Collected data entries:
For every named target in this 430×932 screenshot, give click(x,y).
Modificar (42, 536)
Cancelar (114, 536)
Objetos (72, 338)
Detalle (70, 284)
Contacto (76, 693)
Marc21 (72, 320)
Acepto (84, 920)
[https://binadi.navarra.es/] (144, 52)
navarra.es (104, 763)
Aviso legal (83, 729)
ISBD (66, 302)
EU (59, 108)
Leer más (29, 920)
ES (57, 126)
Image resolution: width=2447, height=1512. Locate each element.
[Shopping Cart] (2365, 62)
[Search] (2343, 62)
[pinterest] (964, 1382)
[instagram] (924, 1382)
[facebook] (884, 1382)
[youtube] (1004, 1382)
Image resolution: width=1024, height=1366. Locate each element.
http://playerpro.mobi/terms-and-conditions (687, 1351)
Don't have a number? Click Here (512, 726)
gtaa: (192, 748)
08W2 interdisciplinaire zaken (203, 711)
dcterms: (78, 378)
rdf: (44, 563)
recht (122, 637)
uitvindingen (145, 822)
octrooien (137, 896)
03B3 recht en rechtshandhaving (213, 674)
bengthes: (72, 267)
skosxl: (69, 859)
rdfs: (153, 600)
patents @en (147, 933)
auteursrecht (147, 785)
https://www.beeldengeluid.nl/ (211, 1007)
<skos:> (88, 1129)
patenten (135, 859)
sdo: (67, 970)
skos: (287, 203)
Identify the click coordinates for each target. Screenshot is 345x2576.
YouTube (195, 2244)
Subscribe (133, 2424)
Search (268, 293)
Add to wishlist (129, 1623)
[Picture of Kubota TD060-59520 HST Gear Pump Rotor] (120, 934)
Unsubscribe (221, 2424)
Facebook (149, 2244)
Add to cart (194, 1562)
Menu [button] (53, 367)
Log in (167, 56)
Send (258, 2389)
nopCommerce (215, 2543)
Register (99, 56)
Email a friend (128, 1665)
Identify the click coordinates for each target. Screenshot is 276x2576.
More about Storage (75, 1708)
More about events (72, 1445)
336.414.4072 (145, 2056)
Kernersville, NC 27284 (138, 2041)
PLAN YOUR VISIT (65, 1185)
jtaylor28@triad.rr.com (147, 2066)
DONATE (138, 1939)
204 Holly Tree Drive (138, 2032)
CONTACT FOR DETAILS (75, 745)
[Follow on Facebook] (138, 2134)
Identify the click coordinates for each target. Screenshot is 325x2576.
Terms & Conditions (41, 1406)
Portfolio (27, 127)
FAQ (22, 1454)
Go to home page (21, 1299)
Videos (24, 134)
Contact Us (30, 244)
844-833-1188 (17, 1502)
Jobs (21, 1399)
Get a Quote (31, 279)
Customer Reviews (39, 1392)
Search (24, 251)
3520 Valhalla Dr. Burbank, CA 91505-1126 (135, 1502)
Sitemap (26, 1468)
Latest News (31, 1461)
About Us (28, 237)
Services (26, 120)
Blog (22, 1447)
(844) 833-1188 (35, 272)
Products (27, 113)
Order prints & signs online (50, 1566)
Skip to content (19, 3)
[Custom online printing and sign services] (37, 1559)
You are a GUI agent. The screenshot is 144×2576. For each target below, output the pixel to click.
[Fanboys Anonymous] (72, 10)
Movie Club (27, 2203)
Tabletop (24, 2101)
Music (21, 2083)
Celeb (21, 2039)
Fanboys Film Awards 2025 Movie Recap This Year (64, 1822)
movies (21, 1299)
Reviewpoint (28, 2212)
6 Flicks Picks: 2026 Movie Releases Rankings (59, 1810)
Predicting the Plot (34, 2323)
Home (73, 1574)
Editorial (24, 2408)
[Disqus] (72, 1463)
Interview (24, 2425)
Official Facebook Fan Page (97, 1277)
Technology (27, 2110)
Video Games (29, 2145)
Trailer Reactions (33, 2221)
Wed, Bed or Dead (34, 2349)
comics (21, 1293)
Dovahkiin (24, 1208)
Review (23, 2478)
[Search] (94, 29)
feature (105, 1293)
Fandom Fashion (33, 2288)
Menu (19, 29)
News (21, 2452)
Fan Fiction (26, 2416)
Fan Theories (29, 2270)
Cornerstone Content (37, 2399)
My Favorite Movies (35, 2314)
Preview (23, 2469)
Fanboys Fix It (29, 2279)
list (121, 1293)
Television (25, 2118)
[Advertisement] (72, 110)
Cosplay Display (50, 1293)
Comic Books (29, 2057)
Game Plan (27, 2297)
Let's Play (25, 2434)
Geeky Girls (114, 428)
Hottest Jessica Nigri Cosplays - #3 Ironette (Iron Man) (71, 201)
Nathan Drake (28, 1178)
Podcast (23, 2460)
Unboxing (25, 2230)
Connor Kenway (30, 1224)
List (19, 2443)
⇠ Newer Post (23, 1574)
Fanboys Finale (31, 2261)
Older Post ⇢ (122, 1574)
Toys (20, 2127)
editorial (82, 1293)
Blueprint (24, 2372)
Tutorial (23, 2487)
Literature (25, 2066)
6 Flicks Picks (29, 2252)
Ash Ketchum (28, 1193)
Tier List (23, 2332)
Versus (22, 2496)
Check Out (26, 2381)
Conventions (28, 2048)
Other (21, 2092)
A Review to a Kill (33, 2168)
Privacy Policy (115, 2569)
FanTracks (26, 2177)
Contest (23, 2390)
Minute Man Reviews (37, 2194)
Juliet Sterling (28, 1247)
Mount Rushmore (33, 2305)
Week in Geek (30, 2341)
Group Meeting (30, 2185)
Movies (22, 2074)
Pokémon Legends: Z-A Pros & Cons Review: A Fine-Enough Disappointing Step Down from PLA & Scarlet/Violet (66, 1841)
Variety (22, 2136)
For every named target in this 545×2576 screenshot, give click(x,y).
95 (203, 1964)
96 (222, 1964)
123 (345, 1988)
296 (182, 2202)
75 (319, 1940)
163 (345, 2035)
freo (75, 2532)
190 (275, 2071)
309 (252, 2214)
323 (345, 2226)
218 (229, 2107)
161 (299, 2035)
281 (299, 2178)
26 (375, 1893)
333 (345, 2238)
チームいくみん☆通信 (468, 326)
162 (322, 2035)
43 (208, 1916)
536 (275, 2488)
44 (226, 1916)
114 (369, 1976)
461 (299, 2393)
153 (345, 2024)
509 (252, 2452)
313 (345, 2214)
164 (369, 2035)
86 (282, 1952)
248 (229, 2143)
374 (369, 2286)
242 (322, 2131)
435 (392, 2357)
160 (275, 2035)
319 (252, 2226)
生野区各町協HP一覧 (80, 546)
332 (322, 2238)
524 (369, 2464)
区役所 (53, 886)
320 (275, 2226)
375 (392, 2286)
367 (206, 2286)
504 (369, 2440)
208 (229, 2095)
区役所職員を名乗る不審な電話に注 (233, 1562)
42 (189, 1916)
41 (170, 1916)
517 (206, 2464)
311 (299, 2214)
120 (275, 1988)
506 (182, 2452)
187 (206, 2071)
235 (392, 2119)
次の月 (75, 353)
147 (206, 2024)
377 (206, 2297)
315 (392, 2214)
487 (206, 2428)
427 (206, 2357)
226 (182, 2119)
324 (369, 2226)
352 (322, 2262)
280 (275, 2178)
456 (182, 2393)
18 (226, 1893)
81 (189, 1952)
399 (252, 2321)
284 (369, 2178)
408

__Task to complete__
Give back the opening line of the records above and every line after it, up to and including the one with "Leer más (29, 920)", unchanged.

__Task output__
For every named target in this 430×932 screenshot, give click(x,y).
Modificar (42, 536)
Cancelar (114, 536)
Objetos (72, 338)
Detalle (70, 284)
Contacto (76, 693)
Marc21 (72, 320)
Acepto (84, 920)
[https://binadi.navarra.es/] (144, 52)
navarra.es (104, 763)
Aviso legal (83, 729)
ISBD (66, 302)
EU (59, 108)
Leer más (29, 920)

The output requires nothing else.